**Task directions**
In the entries below, work out how many lines include "section", and write only that number.

[Stored records]
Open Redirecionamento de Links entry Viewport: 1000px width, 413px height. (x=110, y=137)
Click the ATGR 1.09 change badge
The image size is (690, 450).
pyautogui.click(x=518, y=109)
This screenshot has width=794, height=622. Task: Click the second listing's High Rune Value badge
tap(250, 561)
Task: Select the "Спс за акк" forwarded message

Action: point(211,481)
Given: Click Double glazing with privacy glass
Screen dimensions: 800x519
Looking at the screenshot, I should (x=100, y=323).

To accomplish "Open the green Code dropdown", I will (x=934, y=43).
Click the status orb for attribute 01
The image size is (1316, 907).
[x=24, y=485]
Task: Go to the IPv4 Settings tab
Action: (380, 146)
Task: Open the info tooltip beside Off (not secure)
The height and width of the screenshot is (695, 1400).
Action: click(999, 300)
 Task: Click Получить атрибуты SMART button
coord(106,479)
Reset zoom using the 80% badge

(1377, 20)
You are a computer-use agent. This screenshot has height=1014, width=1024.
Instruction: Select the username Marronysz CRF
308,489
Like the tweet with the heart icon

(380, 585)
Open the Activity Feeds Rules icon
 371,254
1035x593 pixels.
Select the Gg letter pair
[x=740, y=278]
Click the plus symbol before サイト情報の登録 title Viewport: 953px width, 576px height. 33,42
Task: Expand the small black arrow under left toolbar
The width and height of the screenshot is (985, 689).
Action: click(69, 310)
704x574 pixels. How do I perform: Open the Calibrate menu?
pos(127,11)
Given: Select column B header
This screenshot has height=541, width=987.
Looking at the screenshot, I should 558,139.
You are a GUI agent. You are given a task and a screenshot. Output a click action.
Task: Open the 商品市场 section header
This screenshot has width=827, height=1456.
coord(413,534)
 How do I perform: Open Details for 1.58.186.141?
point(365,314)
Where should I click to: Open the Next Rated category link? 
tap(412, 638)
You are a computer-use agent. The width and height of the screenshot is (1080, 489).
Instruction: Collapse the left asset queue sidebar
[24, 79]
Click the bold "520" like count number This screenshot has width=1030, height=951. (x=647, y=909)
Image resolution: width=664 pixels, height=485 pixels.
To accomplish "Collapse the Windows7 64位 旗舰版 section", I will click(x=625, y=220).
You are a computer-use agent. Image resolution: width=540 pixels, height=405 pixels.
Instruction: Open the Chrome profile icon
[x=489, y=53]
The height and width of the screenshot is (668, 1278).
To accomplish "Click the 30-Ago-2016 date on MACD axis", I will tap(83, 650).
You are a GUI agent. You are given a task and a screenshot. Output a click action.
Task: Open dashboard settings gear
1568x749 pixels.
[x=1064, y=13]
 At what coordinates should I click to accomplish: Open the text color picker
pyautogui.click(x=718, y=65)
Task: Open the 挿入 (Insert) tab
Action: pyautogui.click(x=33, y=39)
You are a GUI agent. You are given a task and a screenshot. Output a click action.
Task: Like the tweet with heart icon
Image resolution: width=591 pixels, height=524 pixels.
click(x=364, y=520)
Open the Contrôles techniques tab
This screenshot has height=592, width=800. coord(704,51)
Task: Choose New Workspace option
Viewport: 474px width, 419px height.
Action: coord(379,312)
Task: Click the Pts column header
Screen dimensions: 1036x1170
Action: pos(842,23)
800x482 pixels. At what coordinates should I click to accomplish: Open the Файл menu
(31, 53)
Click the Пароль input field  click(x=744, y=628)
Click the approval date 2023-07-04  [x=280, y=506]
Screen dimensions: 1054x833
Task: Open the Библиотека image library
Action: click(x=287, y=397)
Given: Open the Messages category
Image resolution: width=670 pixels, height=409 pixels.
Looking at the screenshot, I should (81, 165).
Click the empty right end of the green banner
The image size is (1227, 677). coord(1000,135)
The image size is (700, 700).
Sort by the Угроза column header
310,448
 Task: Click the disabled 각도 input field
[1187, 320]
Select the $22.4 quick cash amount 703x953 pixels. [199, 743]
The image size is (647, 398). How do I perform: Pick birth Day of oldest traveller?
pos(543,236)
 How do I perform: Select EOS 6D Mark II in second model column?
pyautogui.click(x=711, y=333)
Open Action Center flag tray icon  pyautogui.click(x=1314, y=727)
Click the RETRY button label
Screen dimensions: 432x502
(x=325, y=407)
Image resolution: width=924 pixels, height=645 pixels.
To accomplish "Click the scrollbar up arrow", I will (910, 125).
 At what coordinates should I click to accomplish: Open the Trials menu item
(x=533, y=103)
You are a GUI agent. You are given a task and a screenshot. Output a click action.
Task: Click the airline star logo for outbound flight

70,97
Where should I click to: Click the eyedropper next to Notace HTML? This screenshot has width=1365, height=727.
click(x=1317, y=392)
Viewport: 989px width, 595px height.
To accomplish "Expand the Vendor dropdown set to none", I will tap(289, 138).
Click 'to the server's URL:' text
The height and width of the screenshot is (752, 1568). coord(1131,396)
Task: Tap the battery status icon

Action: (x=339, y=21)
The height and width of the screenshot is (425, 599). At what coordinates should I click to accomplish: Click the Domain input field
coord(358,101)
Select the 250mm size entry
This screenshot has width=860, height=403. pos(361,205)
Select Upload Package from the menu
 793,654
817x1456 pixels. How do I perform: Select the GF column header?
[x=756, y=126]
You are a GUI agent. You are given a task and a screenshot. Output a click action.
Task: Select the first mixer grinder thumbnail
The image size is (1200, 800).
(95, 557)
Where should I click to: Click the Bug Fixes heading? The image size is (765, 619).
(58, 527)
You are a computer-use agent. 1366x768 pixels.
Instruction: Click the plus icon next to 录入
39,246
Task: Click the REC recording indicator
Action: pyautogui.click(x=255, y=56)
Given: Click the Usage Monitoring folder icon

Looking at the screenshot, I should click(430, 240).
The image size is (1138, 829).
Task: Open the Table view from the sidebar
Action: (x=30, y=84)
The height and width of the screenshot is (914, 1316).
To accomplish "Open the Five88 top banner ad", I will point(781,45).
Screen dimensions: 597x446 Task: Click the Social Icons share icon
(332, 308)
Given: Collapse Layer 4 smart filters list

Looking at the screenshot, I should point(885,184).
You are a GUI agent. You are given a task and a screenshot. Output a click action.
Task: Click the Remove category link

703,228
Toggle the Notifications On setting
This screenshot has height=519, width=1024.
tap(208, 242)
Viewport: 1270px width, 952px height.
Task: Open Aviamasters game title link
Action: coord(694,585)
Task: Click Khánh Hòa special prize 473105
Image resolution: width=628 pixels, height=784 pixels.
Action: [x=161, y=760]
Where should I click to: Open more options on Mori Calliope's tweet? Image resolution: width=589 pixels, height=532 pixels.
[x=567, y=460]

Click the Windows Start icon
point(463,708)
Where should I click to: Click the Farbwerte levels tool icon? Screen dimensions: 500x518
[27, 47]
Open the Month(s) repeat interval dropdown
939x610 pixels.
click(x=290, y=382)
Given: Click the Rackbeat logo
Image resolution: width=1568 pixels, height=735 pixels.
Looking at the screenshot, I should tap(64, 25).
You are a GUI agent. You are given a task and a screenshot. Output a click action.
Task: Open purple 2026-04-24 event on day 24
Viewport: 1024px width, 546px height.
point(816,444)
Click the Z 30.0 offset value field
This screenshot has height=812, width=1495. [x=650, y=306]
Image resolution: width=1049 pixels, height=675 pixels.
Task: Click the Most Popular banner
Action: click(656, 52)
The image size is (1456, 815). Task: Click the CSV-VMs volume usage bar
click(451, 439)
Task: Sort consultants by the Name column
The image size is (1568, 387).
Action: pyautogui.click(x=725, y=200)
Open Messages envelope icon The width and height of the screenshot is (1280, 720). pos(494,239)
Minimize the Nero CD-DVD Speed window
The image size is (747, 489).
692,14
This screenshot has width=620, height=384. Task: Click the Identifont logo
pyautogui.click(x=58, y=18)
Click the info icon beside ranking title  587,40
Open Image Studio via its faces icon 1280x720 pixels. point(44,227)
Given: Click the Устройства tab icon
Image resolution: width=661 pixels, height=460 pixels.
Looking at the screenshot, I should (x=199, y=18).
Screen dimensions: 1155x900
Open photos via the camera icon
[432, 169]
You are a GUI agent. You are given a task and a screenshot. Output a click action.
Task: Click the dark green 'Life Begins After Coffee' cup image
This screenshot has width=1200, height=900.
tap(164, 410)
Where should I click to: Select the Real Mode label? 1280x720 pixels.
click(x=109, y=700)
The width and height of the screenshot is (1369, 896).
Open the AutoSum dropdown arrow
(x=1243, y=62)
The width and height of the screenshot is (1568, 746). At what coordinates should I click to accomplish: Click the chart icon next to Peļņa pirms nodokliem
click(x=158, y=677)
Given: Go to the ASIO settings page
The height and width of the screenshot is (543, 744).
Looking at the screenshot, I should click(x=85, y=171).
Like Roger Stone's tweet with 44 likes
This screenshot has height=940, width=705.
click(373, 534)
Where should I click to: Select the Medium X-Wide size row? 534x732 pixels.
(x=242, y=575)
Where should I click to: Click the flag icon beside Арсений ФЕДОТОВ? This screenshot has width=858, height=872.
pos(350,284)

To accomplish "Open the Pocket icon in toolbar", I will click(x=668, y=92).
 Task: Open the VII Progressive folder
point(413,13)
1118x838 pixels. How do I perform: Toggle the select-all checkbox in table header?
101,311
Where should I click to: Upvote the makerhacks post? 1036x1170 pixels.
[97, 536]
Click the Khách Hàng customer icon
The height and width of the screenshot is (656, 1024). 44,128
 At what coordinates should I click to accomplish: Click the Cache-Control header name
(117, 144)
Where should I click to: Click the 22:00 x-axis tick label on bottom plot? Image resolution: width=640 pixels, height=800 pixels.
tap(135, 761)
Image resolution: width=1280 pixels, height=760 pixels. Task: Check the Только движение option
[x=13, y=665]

**Finished task**
2